• _SOURCE RECORDS_:
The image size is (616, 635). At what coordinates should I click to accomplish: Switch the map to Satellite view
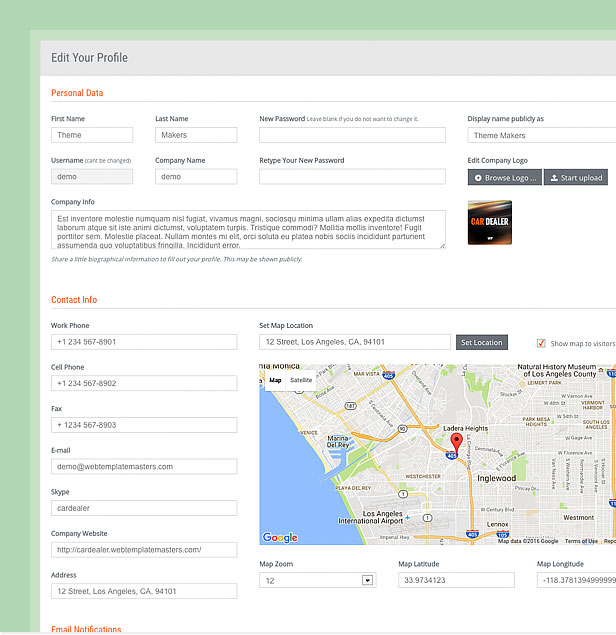[x=301, y=380]
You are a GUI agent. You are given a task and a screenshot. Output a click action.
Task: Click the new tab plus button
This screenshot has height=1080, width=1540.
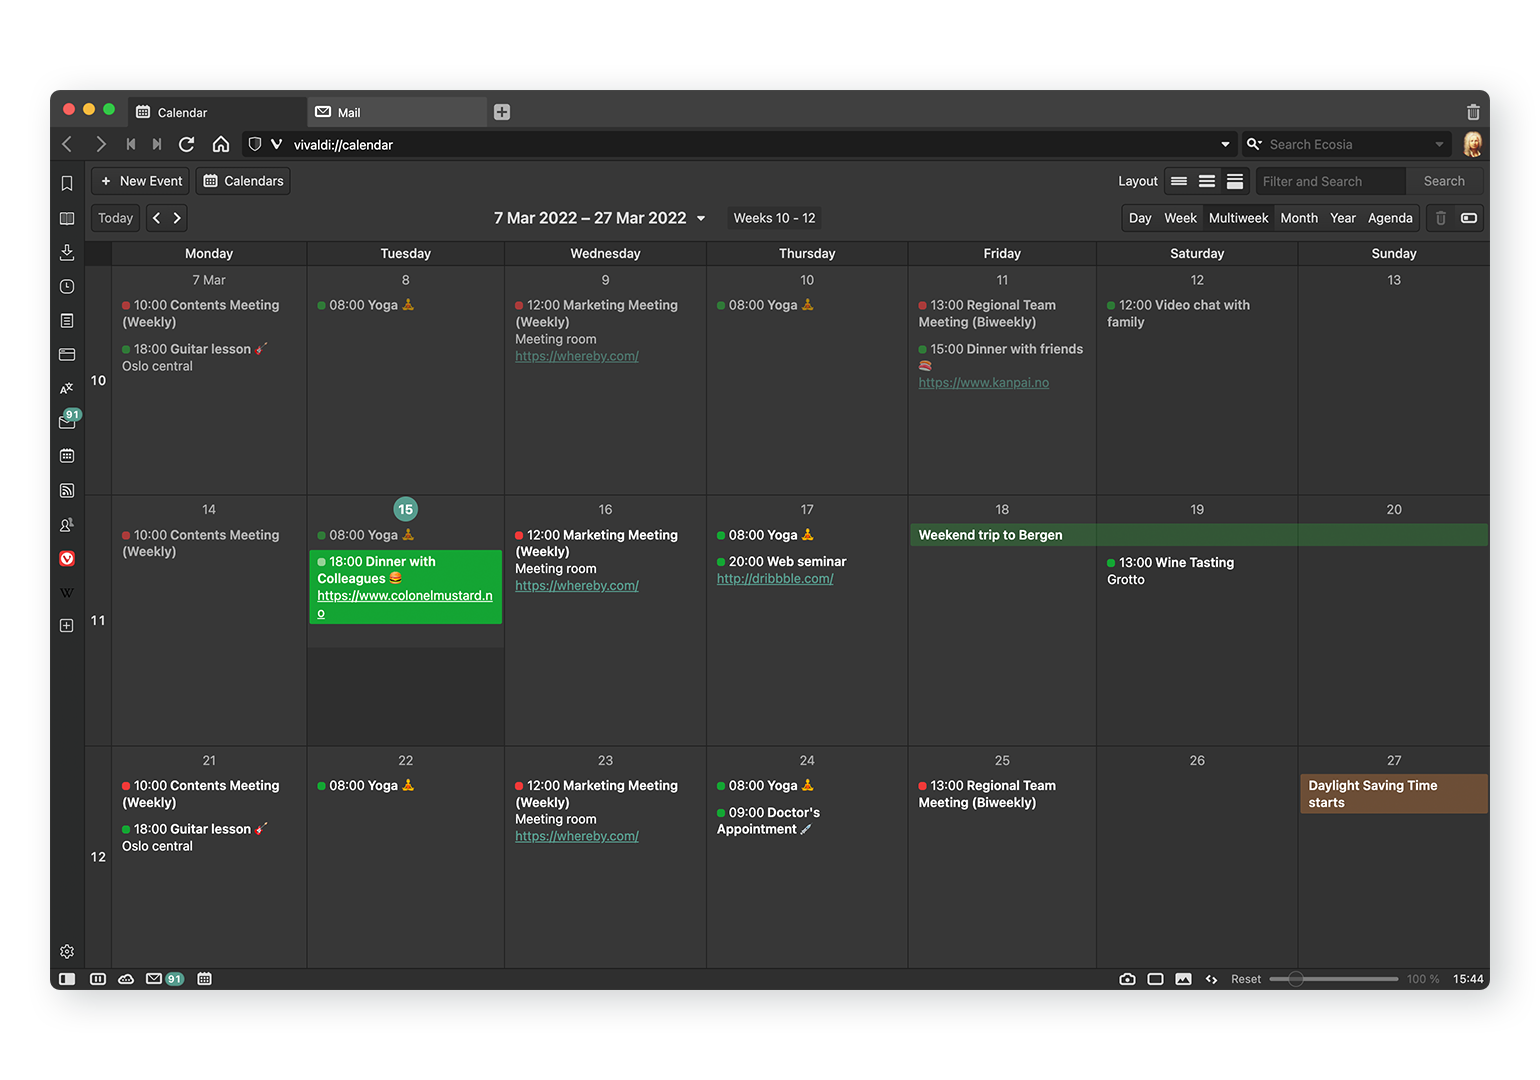502,112
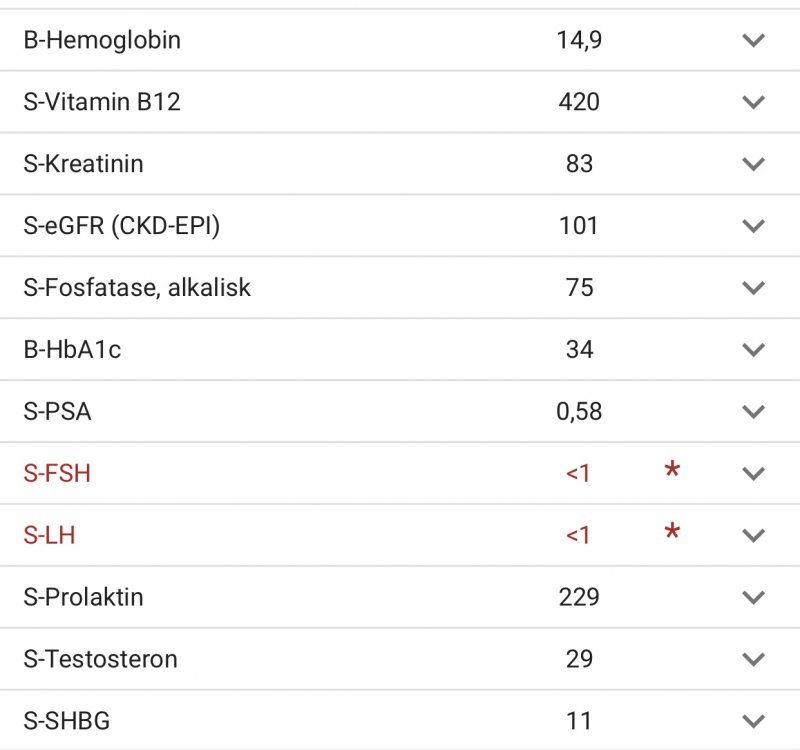
Task: Tap the S-PSA value 0,58
Action: coord(579,411)
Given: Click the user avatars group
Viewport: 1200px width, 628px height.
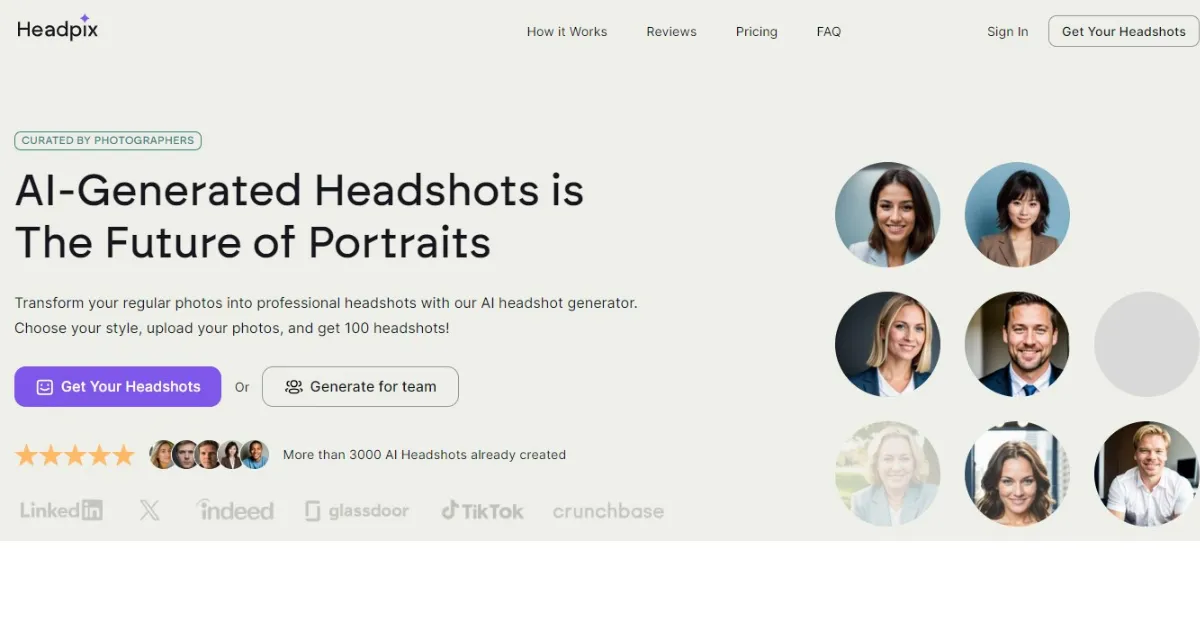Looking at the screenshot, I should (x=209, y=455).
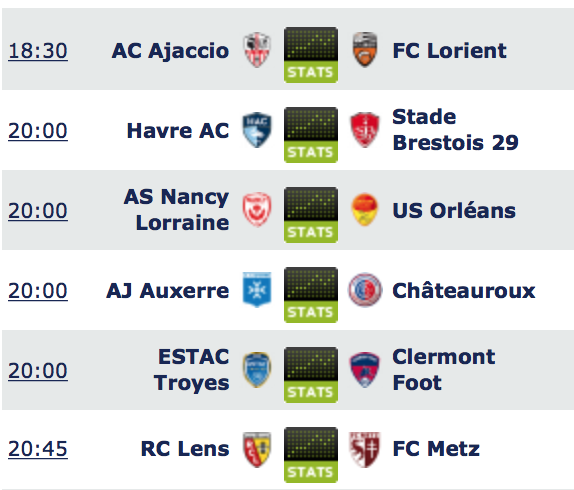
Task: Click the FC Metz club crest
Action: click(x=365, y=450)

• _TASK PROMPT_:
Here the requirement is to restate exactly the line holding "You are a GUI" and every later line through the end of the material, omitting pictures.

• _TASK RESULT_:
You are a GUI agent. You are given a task and a screenshot. Output a click action.
Task: Click the new tab plus button
This screenshot has height=1080, width=1540.
502,112
Task: Tap the S-PSA value 0,58
Action: coord(579,411)
Given: Click the user avatars group
Viewport: 1200px width, 628px height.
Looking at the screenshot, I should (x=209, y=455).
Task: Click the FC Metz club crest
Action: click(x=365, y=450)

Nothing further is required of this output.